Monday, September 04, 2006

Breast Cancer Barbie

For those of you who don't know, October is Breast Cancer Awareness month. I know, I know, it's not October. But if you look around, you'll see pink retail items sprouting up faster than drunk boys at a frat house. Pink Ribbon Breast Cancer shit is everywhere- companies that make everything from yogurt to scissors want to cash in on some of our charitable shopping action. Of course, all portions of the proceeds are donated to XY/Your Mom's Breast Cancer Charity. Why they couldn't just write a check, I don't know. Granted, it is partly because of these retailers that there is research money, I just find it hard to swallow breast cancer awareness spatulas.

The new target of my concern is the Pink Ribbon Breast Cancer Barbie. She's beautiful. And glamorous. And ready for the next black tie charitable function. She is everything that real breast cancer isn't. It's an insult to me- a bald, chubby, oh so not ready for primetime, actual cancer patient. Yes, I know, I'm still beautiful. Yeah, I'm beautiful on the inside, whatever. As if Barbie hasn't messed with the self image of tons of little girls already with her huge tits and tiny waist. As if Barbie already misrepresents real women everywhere.

Now, before you call me a raging femi-nazi, complete with my butch bald head, I loved my Barbies. I played with them, had the Barbie dream house, played Barbie store. I'm sure I even grabbed my Barbie's face and slapped it up against Ken's and made kissing sounds. My brothers cut off Barbie's hair. I wanted to be Barbie. Go get over it.

That was before I had breast cancer and mattel decided the best way to rasie awareness is to make the most elaborate-pink-big haired, "I belong in beauty pageants" Barbie.

I've been spending a fair amount of time lately on the discussion boards of the Young Survival Coalition, where outrage ensued when this was announced. One poster went so far as to post a picture of the "Real" Breast Cancer Barbie.

Straight from the YSC:

From the photo you can see that Barbie has gained weight considerably, predominantly in the hips, ass and pooch area. She is sporting a paper "modesty vest," two drains and a gauze wrap tube-top bandage. She also has her lymphedema wrap, IV drip, port and has had some blood work done. Her toe nails and finger nails are unfortunately turning black and there is some concern that she may lose a nail or two. She is leery of going too far away from the toilet, can't remember if she took her pills today and is depressed that she doesn't have ovaries and can't have a baby. Her path report is looking OK but the bills are piling up and she is too sick to work, but has to keep working to keep medical insurance. Hot flashes are keeping her up all night and she wonders if she should call her old flame GI Joe when he comes home on leave from Iraq- but will he still want her? Her sex drive is gone, she's scarred-up and bald and twenty pounds overweight. Her body hurts, she feels as if she is losing her mind. She doesn't want to go anywhere or do anything. Yelled at Skipper for asking her if she wanted to go to the Townhouse this weekend for a party, then cried afterwards. Drove pink Corvette to Jack in the Box for drive through burgers and a chocolate shake for dinner. (Thanks Linnea)

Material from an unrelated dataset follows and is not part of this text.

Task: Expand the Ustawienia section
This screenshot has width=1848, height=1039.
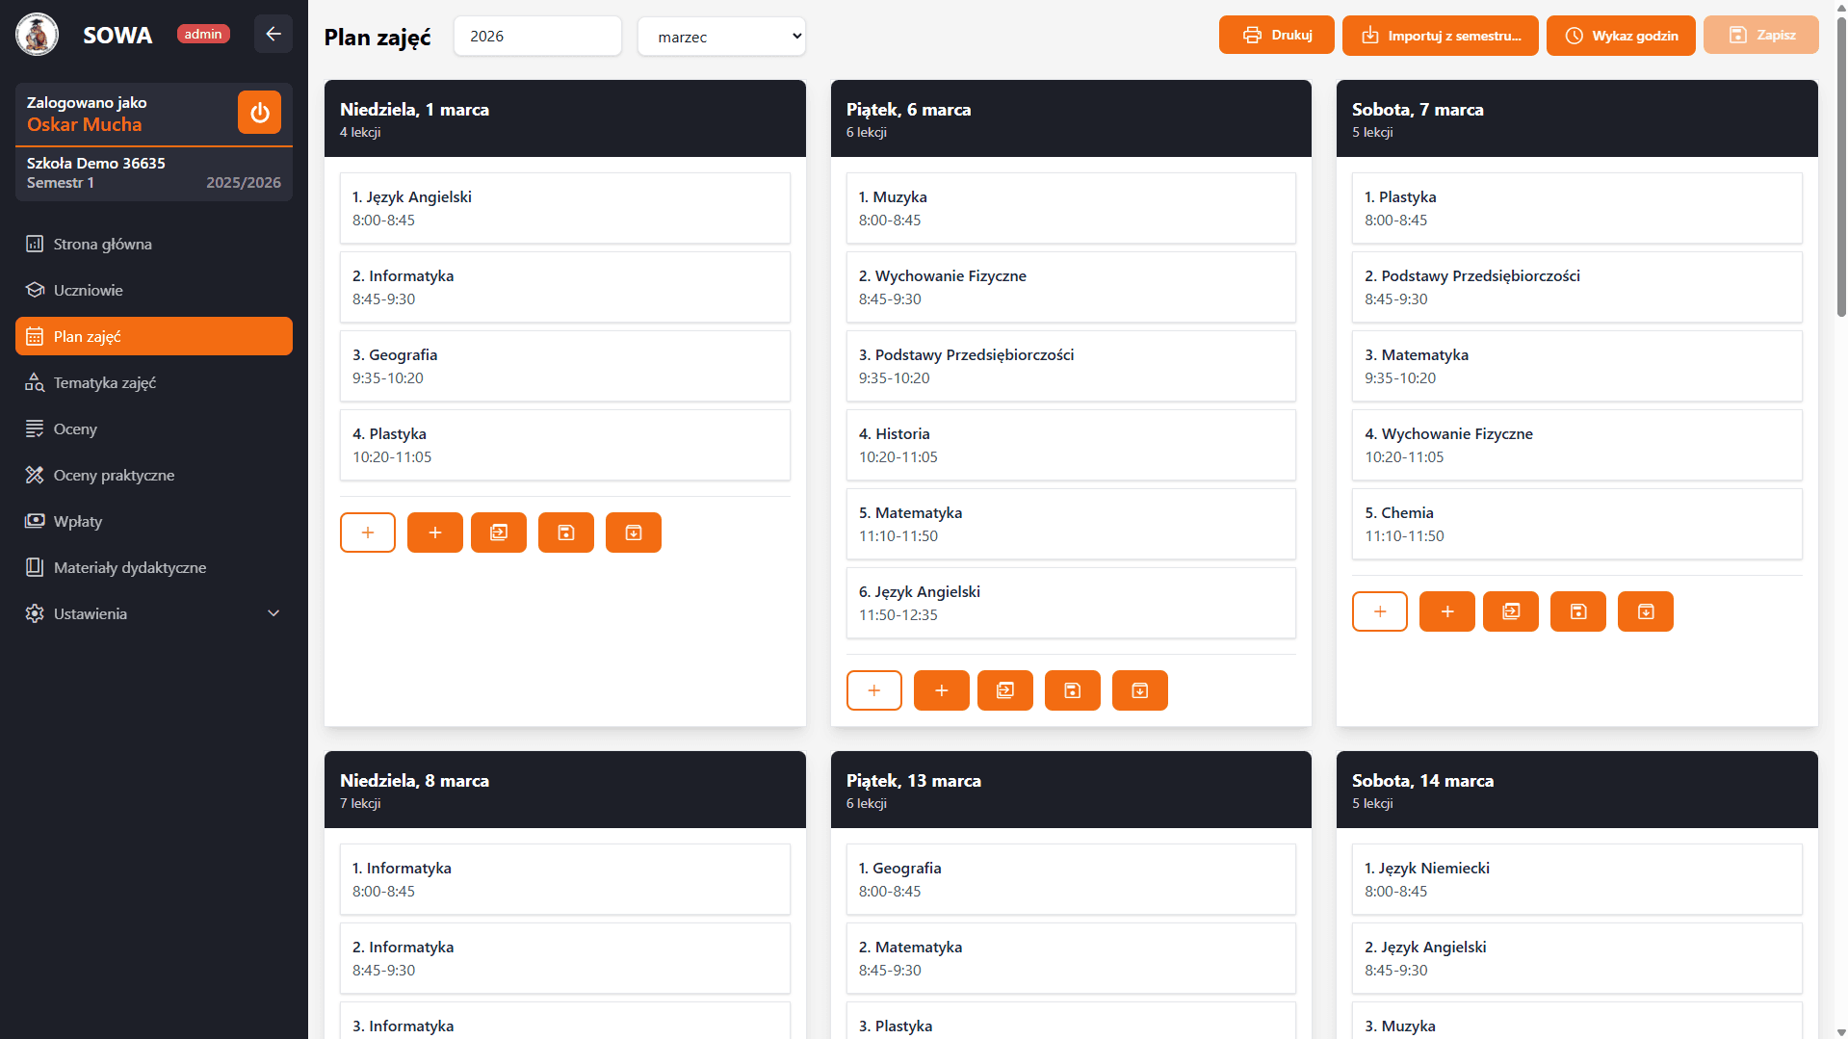Action: 153,613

Unfortunately, reality isn't as pretty. And it doesn't sell Barbies.


Chris said...

I'd buy your Barbie over Mattel's any day.

Love you,

Anonymous said...

2 things...

#1. I spent about 15 minutes ranting about this today in class...

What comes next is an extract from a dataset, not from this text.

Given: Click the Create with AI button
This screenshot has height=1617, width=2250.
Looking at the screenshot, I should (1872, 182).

#2. You do not ever have to justify your distaste with the propagation of the subjucation and objectification of the female form that the men who control Mattel began half a century ago and continue today...especially by calling yourself a femi-nazi when you are just being sane.

Love you!

Anonymous said...

My mother had breast cancer 3 years ago and she still doesn't feel like herself. She still struggles with her low immunity getting sick for months at a time. I don't see Mattel's Barbie as ever being an acurate portrayl of a woman who has been through the nightmare of breast cancer.